*Document segment:*
--------------------------------------------------

The Solution: CHAMMI-75 (The "Universal Library")

The authors of this paper decided to build a massive, universal training ground for AI. They call it CHAMMI-75.

Think of CHAMMI-75 as a giant, chaotic, but incredibly rich library of cell photos.

  • The Collection: They didn't just grab photos from one lab. They went out and collected 2.8 million images from 75 different scientific studies all over the world.
  • The Variety: This library is messy in a good way. It has photos of cells from humans, mice, and plants. It has photos taken with 100 different types of microscopes. It has photos with 1 channel, 2 channels, up to 14 channels.
  • The Goal: They wanted to feed this "chaos" to an AI so the AI could learn the true language of cells, regardless of how the photo was taken. They wanted an AI that says, "I don't care if you give me a 3-channel photo or a 14-channel photo; I know what a cell looks like."

The Training: Teaching the AI to be a "Polyglot"

To train this AI, they used a method called Self-Supervised Learning.

--------------------------------------------------

*Record extracts:*
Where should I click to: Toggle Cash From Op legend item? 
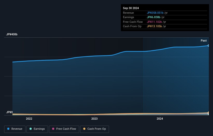[94, 129]
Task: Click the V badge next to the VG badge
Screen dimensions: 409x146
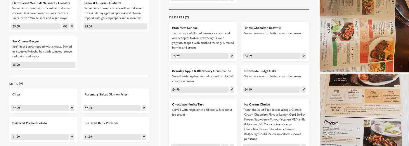Action: (72, 26)
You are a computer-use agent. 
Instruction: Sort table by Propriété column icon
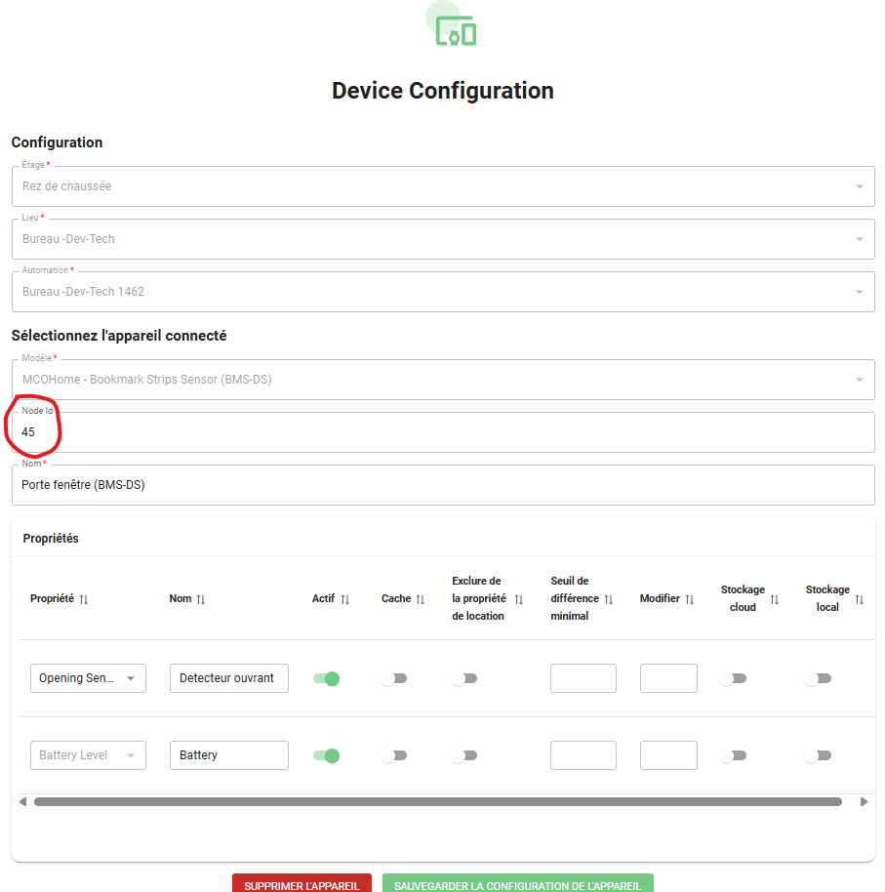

--------------------------------------------------

*To do:* Using the CHAMMI-75 text above, mark each statement yes or no depending on whether the text supports it, and quote the exact words that decide it. (a) CHAMMI-75 draws its images from 75 different scientific studies. (b) Every photo in CHAMMI-75 was taken with the same type of microscope. (c) The AI was trained with a method called Self-Supervised Learning.

*Solution to the problem:*
(a) Yes: "They went out and collected 2.8 million images from 75 different scientific studies all over the world."
(b) No: "It has photos taken with 100 different types of microscopes."
(c) Yes: "To train this AI, they used a method called Self-Supervised Learning."